The clinical characteristics of IE patients in different age groups were compared. We found that 30% of IE patients aged less than 50 y had a history of CHD, mainly characterized by splenomegaly, multivalve infection, and paravalvular abscess. By contrast, elderly cases with IE showed lower frequencies of embolic events (particularly splenomegaly) and valvular lesions, as observed in another study.7 These patients showed higher occurrences of comorbidities and atrial fibrillation and had poorer prognosis than those of younger patients. Nonspecific features impeded diagnosis in elderly patients.
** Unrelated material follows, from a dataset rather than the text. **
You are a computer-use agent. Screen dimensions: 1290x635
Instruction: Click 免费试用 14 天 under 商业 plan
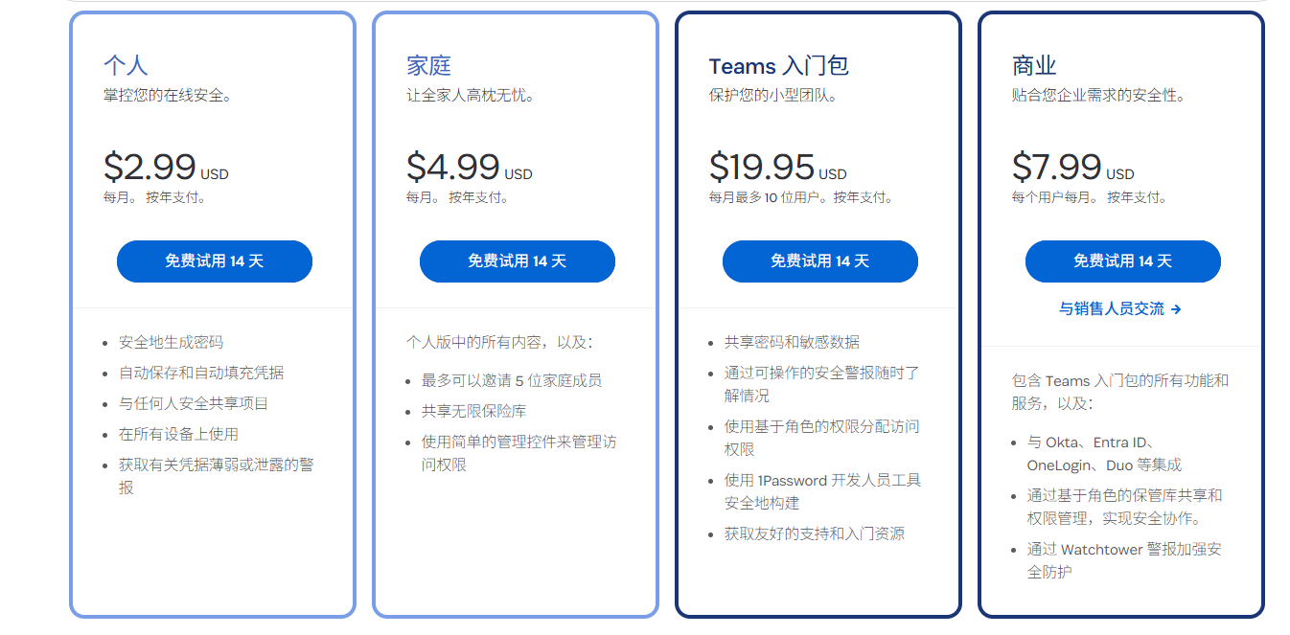[1123, 261]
In addition to the common Streptococcus, gram-negative bacteria and Enterococcus had higher detection rates in elderly patients. Therefore, clinicians should pay attention to the coverage of these pathogens during empiric anti-infective therapy. Early surgery is an effective treatment for patients with IE. However, surgical therapy in elderly patients is less frequently performed because of severe complications and the fear of surgery by patients and their families. Recent studies have demonstrated that many frailty scores can assess the physical condition of elderly patients and the mortality independently of age before cardiac surgery.43,44 Treatment success in elderly IE may be improved by comprehensive assessment of patients and cooperation between multiple specialists.
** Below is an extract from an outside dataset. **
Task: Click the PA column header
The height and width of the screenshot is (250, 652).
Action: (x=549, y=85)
In the present study, the factors associated with increased risk of in-hospital mortality were CHD, previous heart valve surgery, septic shock, atrial fibrillation, infection with gram-negative bacilli, and nonsurgical treatment. Meanwhile, we identified the following as independent risk factors for in-hospital mortality: age over 65 y, intracranial infection, splenic embolization, cerebral hemorrhage, NYHA class III–IV, and prosthetic valve infection. Early identification of patients with high-risk features may contribute to improved outcome through early anti-infective and surgical treatment.45 A meta-analysis found that early surgery was associated with reduced in-hospital and long-term mortality, compared with non-early surgery.46

This study presents several limitations. First, our study was a retrospective single-center design. The information was limited to medical records and inevitably biased. Second, most patients were transferred to our hospital from other medical centers at the middle or late stage of the disease, resulting in atypical clinical features and negative blood culture results. Moreover, geographic and economic differences existed. With these limitations considered, the subsequent step was to conduct a multicenter prospective cohort study in the region.

Conclusion

This study demonstrates that patients without previous cardiac disease have an increased risk of IE. Attention should be paid to the early diagnosis and treatment of CHD, and the prevention of IE after cardiac valve surgery. Streptococcus remains as the primary causative pathogen of IE in developing countries. However, the presence of S. aureus, gram-negative bacteria as well as Enterococci with a higher prevalence in elderly patients, requires additional consideration by clinicians. Previous antibiotic therapy may be the main cause of a negative blood culture, which is not conducive to the clinical criteria for the diagnosis of IE. Compared with younger patients, elderly patients have more comorbidities and complications but lower rates of surgery, leading to higher in-hospital mortality. On the basis of this finding, the benefits and risks of surgery for elderly patients need to be evaluated via multidisciplinary cooperation. Intracranial infection, splenic embolization, cerebral hemorrhage, NYHA class III–IV, and prosthetic valve infection were identified as independent risk factors for in-hospital mortality in IE patients.

Ethical Statement

Study participants had provided informed consent prior to the start of the study. Written informed consent was provided by the patients’ relatives to allow the case details to be published. This study was designed following the Declaration of Helsinki and approved by the ethics committee of Jiangsu Province Hospital.

Disclosure

The authors report no conflicts of interest in this work.